A través de mucho estudio y esfuerzo, Wang obtuvo un doctorado en física láser en la Universidad de Maryland y se graduó magna cum laude en la Facultad de Medicina de Harvard y el MIT.
El Dr. Ming, antes ateo, se cuestionó cómo el ojo humano podía haber sido creado por casualidad al estudiar su complejidad y, tras hablar con su profesor, llegó a la conclusión de que los ojos fueron diseñados con un propósito específico. Después de buscar la verdad, descubrió que Jesús es Dios y se dio cuenta de que había un «Creador» detrás de todo, abriendo sus ojos a una nueva fe que le cambiaría la vida.
“La visión es un recordatorio del indispensable sentido humano de la vista física. Pero la visión también transmite el mensaje de que existe otra visión, que es la visión emocional y espiritual. La visión para ver a Cristo, para ver el propósito de Dios para cada uno de nosotros y la visión emocional, la visión para ver que no importa si eres afroamericano, latinoamericano, asiáticoamericano, blanco americano, todos somos estadounidenses”, expresó.

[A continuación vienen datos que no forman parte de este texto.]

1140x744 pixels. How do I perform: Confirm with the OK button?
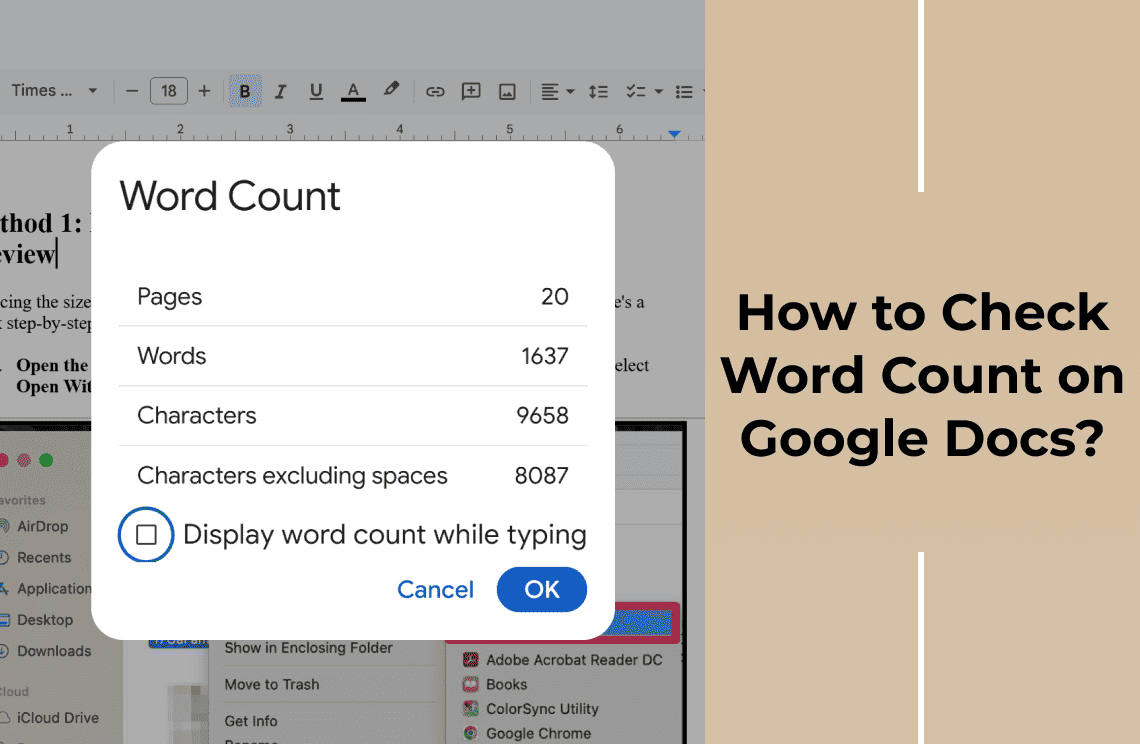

Wang se encontraba atascado en la búsqueda de una cura para las cicatrices en los ojos, hasta que en una oración recibió la inspiración de usar la membrana amniótica de los fetos no nacidos. Tras experimentar con varias placentas, desarrolló la lente de contacto de membrana amniótica que reduce las cicatrices y restaura la vista.
Actualmente, esta tecnología ha beneficiado a millones de pacientes en todo el mundo.
“La fe me permitió ver. Necesito la ciencia, sí. La ciencia es la herramienta. La ciencia es imprescindible, es necesaria, pero no es suficiente. Para tener una vida verdaderamente edificante y orientada a un propósito, necesito a Cristo, saber para qué voy a utilizar el conocimiento científico y desarrollar un propósito de vida superior y centrado en Cristo”, dijo el Dr. Wang.
Wang creó la lente de contacto de membrana amniótica para ayudar a Kajal a recuperar la vista, lo que lo inspiró a fundar organizaciones benéficas para proporcionar cirugías gratuitas a niños huérfanos ciegos en todo el mundo.
A través de su trabajo con pacientes no cristianos, con quienes ora antes de cada cirugía, Wang descubrió que el amor por el prójimo es lo más importante, lo que lo ha llevado a ser un médico más compasivo y a ver el mundo a través de los ojos de sus pacientes.
“El amor por los demás seres humanos es nuestro punto en común más importante. Por eso, lo que intento decir es que la fe y la creencia en Cristo me han convertido en un médico más compasivo, más dispuesto a encontrar puntos en común con mis pacientes y a ver el mundo a través de los ojos de mis pacientes”, expresó.
Actualmente es un renombrado cirujano ocular con láser y filántropo a nivel mundial, realizando más de 55,000 cirugías para restaurar la vista, incluyendo a niños ciegos y huérfanos.
Su testimonio inspiró la película “Sight”, de Angel Studios, la cual fue estrenada en mayo de este año.